Trump’s small hands may no longer be on the levers of power, and some of his acolytes may even be in jail. But his influence lives on like the blood of Nessus: a poison which threatens us even in the absence of the man himself. There are many strains to the particularly virulent reactionary conservatism which fueled his rise, and while we may glean some insight about the inarticulate and movie-fueled madness of some of his supporters by endlessly rewatching the Capitol assault, we ought even more to reflect on the motives of his intellectual apologists.

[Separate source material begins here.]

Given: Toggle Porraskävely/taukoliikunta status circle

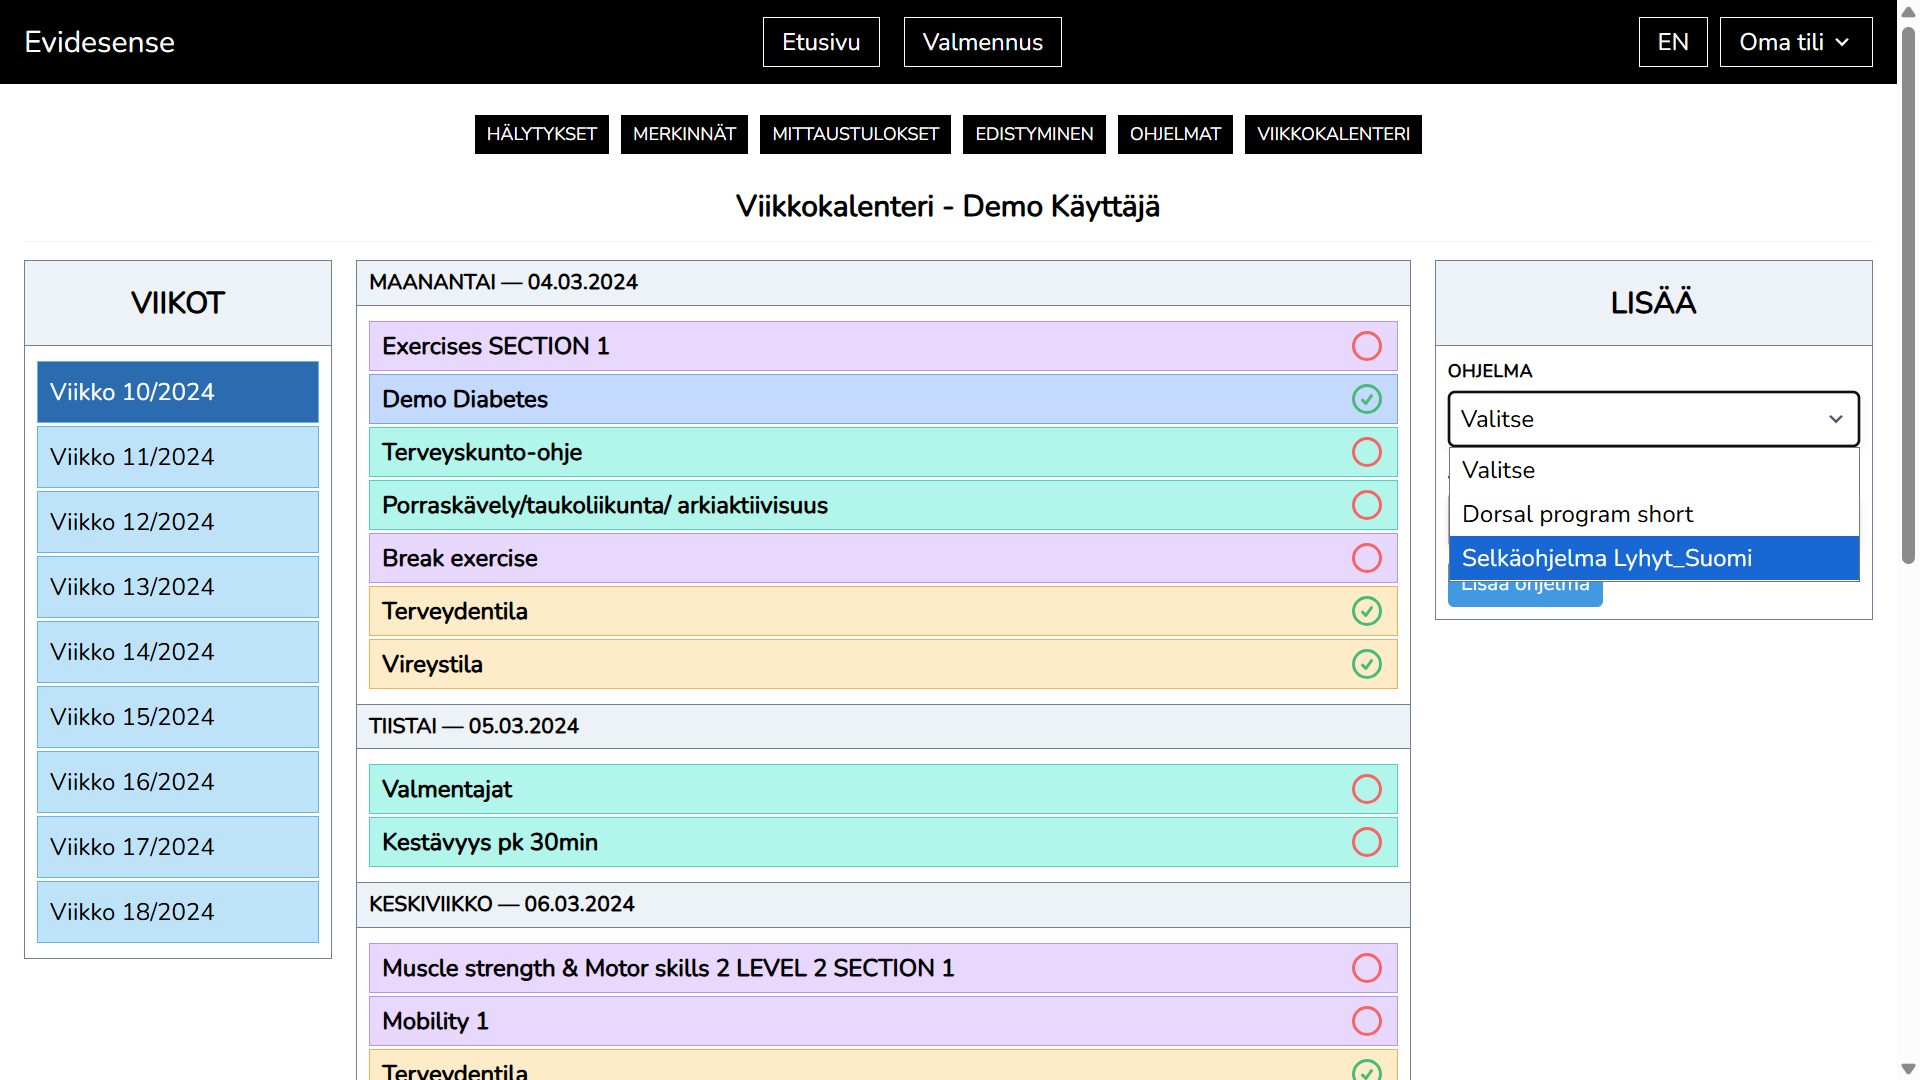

In the case of Victor Davis Hanson in particular, it is hard not to see his support of Trump as predicated entirely on his fondness for masculine grievance.
As Joel has written on this site countless times, the Homeric epics can teach us meaningful lessons about grief and trauma. But in Who Killed Homer, Hanson looked back upon manly, merciless brutality as a salutary antidote to the effeminate cultural sensitivity of our times. The impulse to treat Homeric scenes as paradigms for modern behavior is the same as the impulse to bring back ritual stoning and beheading – a fetishization of barbarism under the guise of the restoration of masculinity.
Masculine irredentism is necessarily mythopoetic, and relies on vaguely mythical structures because they provide the ideal material for clouding the mind while suggesting something primal, something long-forgotten and long-lost in human society. Even in antiquity, authors like Caesar casually drew parallels between culture/civilization and effeminacy. Today, this primitivism is nearly universal in lifestyle fads. Several gyms near my house have the word ‘Primal’ in them; life-advice is offered by the un-ironically named ‘Art of Manliness’; and figures like Jordan Peterson are selling millions of books, picking up where Robert Bly left off. The future may be feminine, but the past was undoubtedly masculine, and it is to that zenith of penile power that both Hanson and Trump would like to return. Classics provides pretty solid ground on which to erect a monument to wounded masculinity, so perhaps we should not be surprised that the raving insurrectionist and the square-jawed professor have so much in common.